*DIRECTIONS FOR THIS TASK:* When you reach the line containing "This screenshot has width=1400, height=763." in the entries below, please begin setting down lines exactly, stop only after the last one, and add nothing else.

======== GIVEN ENTRIES ========

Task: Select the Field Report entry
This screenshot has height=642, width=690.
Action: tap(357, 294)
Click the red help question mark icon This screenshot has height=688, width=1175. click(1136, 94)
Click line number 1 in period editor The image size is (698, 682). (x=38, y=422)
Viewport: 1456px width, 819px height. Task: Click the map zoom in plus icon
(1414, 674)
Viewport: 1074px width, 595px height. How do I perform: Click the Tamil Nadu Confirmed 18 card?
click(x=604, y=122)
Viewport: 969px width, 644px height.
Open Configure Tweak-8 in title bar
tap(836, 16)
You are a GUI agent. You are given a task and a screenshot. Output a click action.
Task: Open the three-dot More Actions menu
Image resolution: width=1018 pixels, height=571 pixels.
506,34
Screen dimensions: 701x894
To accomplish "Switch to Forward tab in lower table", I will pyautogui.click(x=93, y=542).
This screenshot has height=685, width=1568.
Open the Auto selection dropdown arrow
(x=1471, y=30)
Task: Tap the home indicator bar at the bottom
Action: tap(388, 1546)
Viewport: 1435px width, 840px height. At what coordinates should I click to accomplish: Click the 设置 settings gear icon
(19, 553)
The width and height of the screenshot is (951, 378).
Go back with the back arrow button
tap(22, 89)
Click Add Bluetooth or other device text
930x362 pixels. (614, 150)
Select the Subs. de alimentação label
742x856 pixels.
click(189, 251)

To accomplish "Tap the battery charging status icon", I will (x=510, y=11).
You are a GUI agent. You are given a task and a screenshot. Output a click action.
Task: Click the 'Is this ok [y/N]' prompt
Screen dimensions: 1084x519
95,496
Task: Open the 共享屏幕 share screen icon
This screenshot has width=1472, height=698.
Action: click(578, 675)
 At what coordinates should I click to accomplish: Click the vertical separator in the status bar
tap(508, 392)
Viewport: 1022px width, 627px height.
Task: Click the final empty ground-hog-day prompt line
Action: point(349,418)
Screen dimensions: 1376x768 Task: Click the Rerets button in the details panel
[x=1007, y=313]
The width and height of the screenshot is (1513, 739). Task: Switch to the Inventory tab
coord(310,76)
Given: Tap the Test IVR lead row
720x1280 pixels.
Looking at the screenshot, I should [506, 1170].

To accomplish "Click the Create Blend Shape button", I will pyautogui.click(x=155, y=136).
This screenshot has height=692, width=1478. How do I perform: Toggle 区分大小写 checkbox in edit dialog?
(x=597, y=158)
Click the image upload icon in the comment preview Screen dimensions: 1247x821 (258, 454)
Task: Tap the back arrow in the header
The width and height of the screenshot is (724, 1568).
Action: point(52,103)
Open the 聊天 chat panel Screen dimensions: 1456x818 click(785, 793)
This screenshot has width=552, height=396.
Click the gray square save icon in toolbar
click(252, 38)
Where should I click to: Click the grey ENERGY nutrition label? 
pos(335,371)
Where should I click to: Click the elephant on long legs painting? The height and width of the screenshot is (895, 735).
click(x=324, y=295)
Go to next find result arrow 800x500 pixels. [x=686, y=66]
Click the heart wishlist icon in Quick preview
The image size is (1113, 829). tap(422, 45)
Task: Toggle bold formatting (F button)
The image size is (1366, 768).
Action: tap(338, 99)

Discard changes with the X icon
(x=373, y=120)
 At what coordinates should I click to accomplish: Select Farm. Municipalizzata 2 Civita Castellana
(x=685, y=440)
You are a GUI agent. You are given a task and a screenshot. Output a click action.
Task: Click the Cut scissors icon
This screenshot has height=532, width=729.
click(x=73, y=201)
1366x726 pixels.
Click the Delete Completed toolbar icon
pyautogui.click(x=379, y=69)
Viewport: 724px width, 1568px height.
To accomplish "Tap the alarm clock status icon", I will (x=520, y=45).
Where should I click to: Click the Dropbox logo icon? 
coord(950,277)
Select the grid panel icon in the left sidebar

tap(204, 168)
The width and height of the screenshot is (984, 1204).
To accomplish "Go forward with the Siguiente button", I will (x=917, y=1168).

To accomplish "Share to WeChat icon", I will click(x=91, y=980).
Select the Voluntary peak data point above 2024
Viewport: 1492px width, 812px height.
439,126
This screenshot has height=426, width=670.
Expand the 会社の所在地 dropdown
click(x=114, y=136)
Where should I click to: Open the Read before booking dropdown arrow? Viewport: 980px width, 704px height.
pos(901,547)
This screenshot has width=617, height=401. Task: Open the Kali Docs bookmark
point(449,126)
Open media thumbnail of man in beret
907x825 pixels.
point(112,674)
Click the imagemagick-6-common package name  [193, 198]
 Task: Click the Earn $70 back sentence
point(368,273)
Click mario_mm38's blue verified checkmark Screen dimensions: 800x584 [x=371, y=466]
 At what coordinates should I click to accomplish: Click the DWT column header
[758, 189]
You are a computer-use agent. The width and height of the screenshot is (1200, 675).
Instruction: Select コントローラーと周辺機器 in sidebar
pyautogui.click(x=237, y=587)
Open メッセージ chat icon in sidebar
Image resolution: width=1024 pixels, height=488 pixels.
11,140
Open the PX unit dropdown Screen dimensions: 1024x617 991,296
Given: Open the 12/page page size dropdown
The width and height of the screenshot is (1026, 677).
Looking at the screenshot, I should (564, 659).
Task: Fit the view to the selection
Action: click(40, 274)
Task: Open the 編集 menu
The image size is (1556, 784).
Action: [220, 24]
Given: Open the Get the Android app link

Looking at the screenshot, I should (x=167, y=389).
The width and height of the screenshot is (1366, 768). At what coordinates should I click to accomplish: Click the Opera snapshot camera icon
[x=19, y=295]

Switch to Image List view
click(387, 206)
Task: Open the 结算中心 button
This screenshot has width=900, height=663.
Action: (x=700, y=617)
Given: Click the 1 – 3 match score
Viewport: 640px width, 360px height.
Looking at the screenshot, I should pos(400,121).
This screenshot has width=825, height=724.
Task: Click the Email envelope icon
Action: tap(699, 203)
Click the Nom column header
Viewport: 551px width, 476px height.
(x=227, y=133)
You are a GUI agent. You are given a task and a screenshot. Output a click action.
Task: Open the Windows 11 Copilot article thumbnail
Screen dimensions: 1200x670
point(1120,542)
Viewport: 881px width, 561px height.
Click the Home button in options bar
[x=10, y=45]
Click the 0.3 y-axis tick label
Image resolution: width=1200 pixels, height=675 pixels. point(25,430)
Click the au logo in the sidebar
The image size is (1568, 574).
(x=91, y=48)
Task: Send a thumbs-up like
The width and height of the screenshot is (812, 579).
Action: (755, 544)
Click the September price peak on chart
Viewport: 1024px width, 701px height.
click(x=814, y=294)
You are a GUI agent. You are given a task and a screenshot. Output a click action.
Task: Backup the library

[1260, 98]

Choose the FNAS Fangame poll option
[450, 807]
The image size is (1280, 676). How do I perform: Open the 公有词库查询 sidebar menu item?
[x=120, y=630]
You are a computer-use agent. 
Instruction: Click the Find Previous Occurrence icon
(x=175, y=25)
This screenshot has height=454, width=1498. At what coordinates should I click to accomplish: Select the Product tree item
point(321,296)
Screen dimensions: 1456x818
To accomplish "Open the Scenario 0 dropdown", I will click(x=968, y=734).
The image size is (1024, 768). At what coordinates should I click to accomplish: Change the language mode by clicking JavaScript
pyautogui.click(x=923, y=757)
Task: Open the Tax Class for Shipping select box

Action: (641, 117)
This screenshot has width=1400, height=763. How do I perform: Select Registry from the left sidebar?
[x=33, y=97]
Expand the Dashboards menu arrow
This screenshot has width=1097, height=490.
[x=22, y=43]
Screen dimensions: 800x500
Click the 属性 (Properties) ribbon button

========

*EXERCISE SOLUTION:*
This screenshot has width=1400, height=763. How do I perform: Select Registry from the left sidebar?
[x=33, y=97]
Expand the Dashboards menu arrow
This screenshot has width=1097, height=490.
[x=22, y=43]
Screen dimensions: 800x500
Click the 属性 (Properties) ribbon button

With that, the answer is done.